Die Welt wird ein Computer

Immer mehr Start-ups erklären verteiltes Rechnen zum nächsten Zauberwort fürs große Internetgeschäft. Sogar Intel ist der Meinung – schließlich will man Computer verkaufen.

SPIEGEL online, 23.11.2000

Es gibt Geschäftsideen, die klingen eigentlich zu schön, um wahr zu sein. So wie diese: Tausende von Menschen legen sich ins Bett und bekommen Geld fürs Schlafen – weil sie ihren Computer anlassen. Und das Unternehmen, das sie bezahlt, macht damit auch noch Gewinn. Das Zauberwort: Verteiltes Rechnen.

Bisher hatten Unternehmen bei Computersimulationen neuer Medikamente oder der Berechnung von Animationen wie für "Toy Story" ein Problem: Rechenkraft.

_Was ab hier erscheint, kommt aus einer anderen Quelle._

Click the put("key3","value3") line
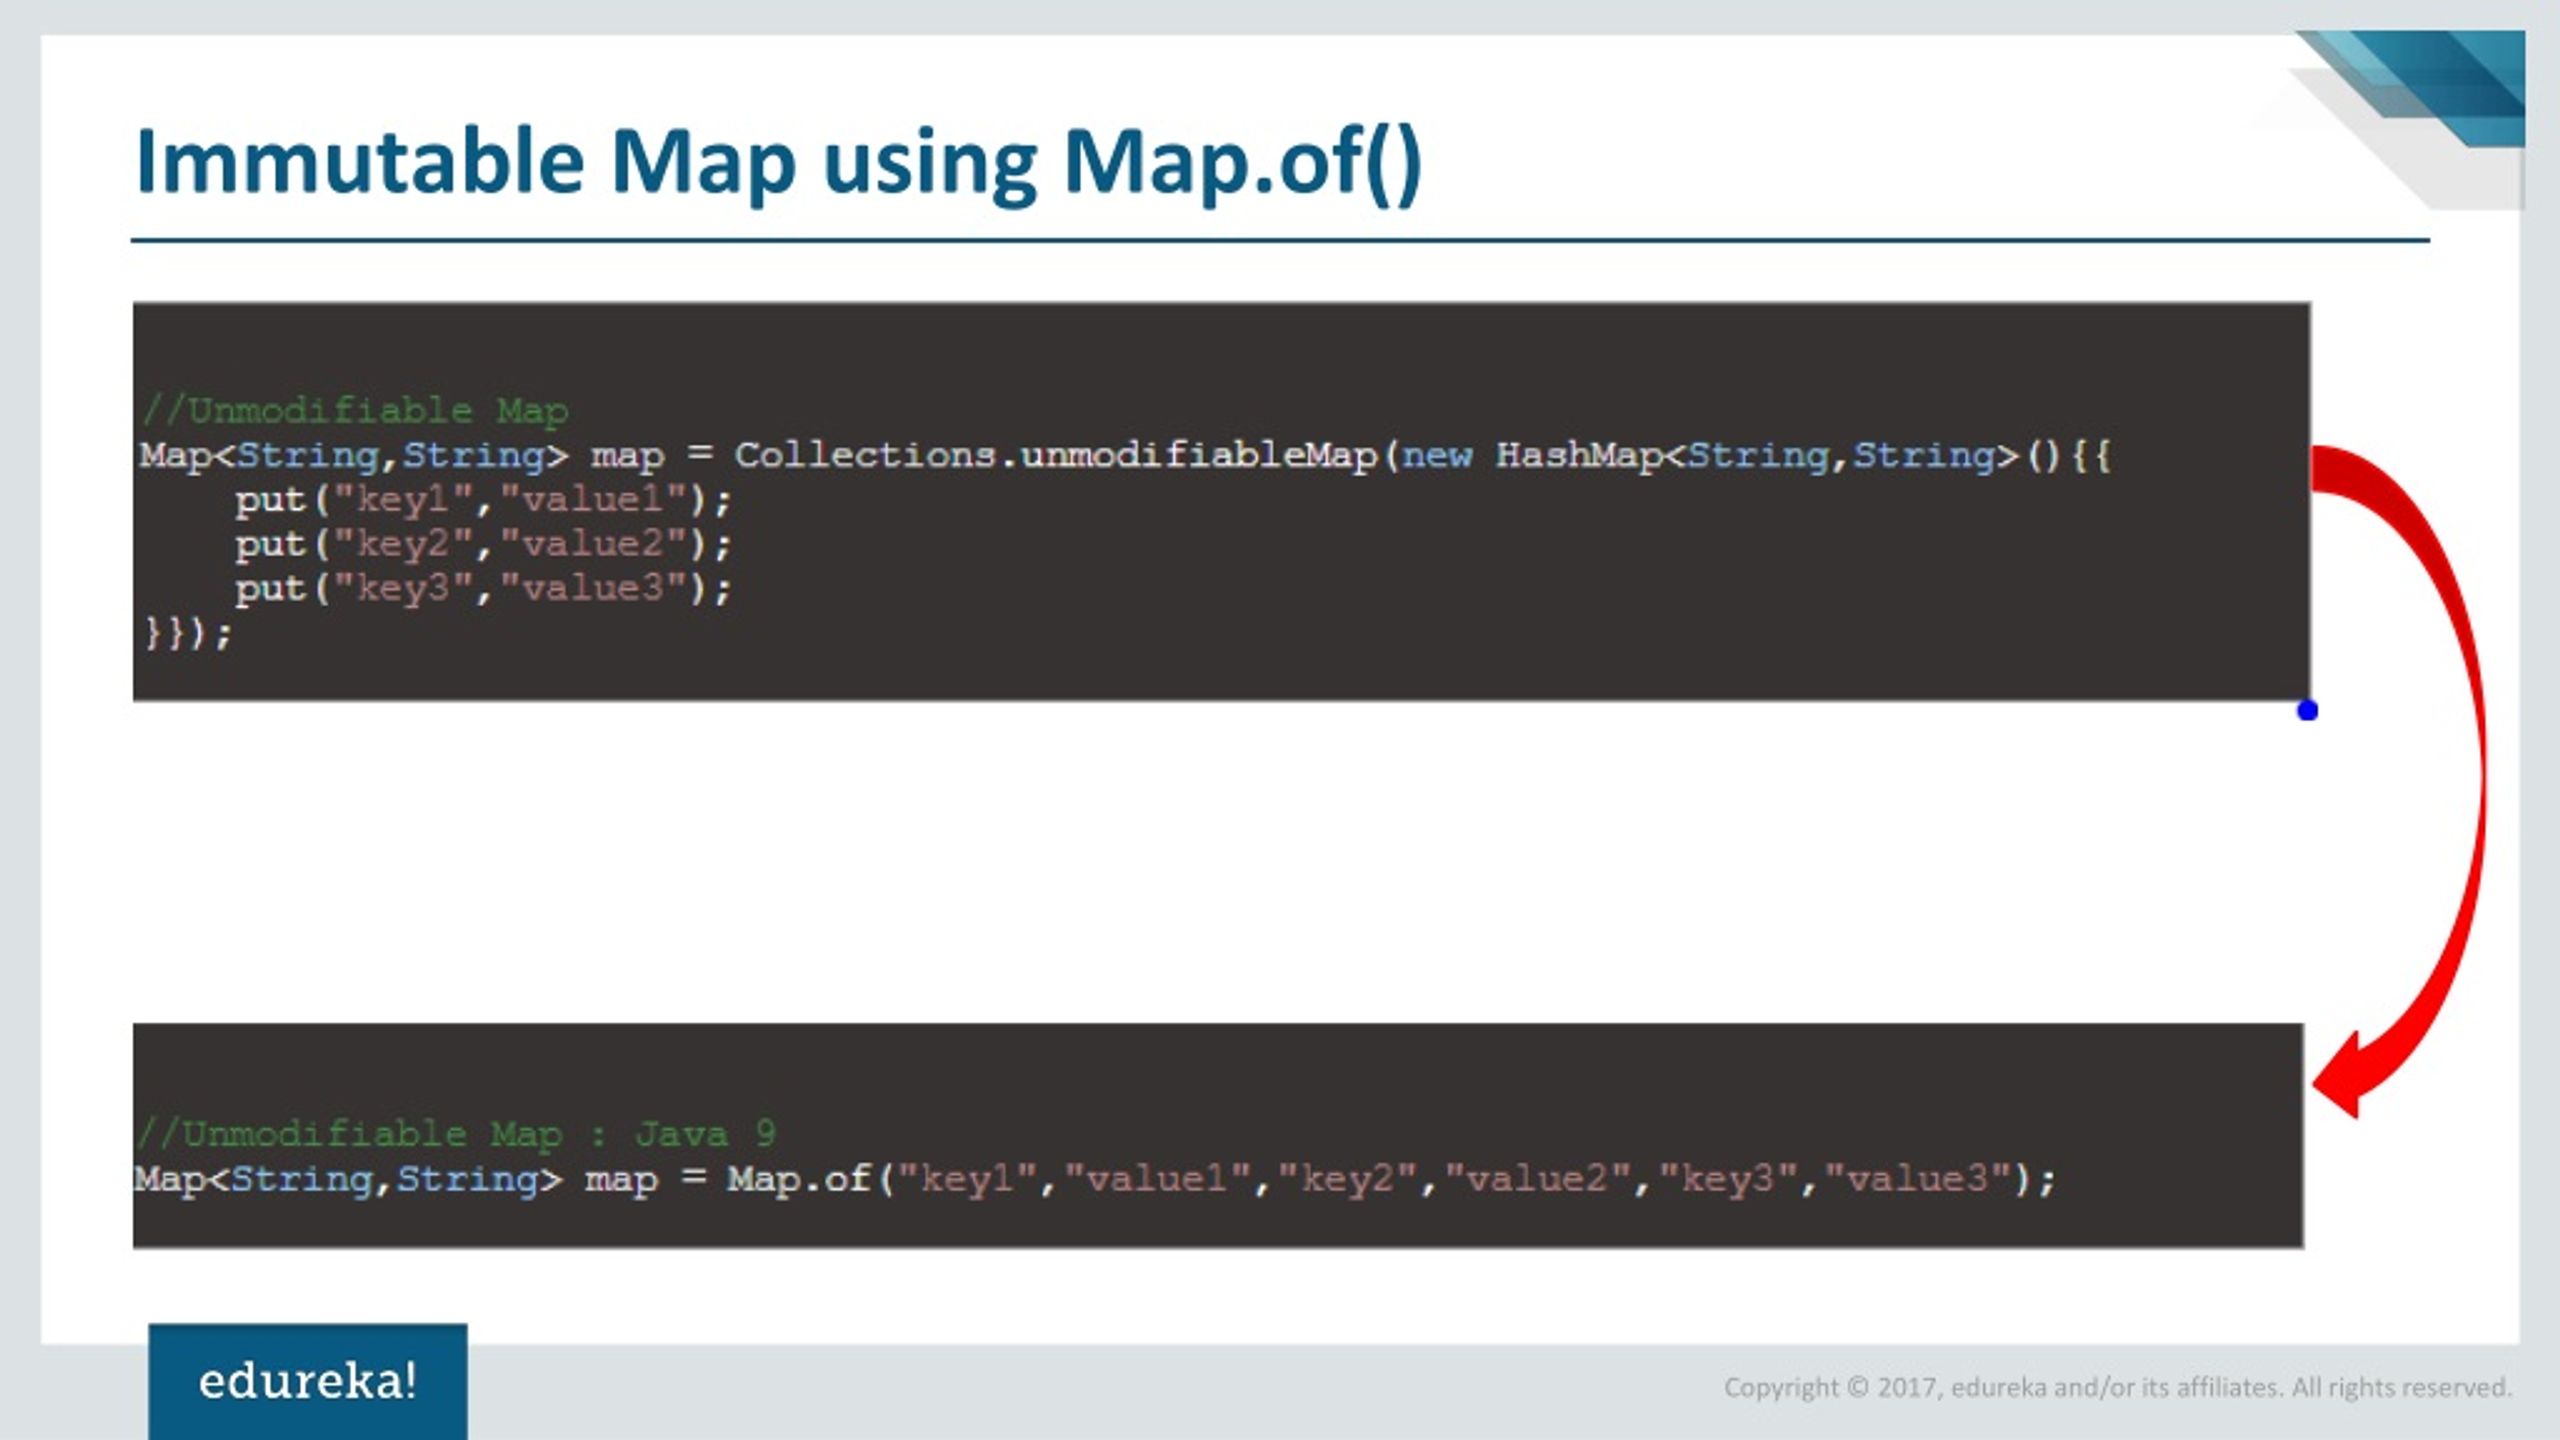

Der momentan schnellste Rechner der Welt, IBMs ASCI White, hat die Kapazität von etwa 30.000 durchschnittlichen Heim-PCs. Das ist zwar nicht wenig – ein ASCI White ist für die meisten Unternehmen aber auch unbezahlbar. Und wer kauft ein solches Monstrum für einen "Job" von zwei oder drei Monaten?

Die Lösung: Allein in den USA hängen 100 Millionen Computer am Netz. Würde alle ihre ungenutzte Prozessorzeit etwa in die Aids-Forschung investiert, wäre die Welt das Problem zwar nicht unbedingt los, käme einer Lösung aber zumindest näher.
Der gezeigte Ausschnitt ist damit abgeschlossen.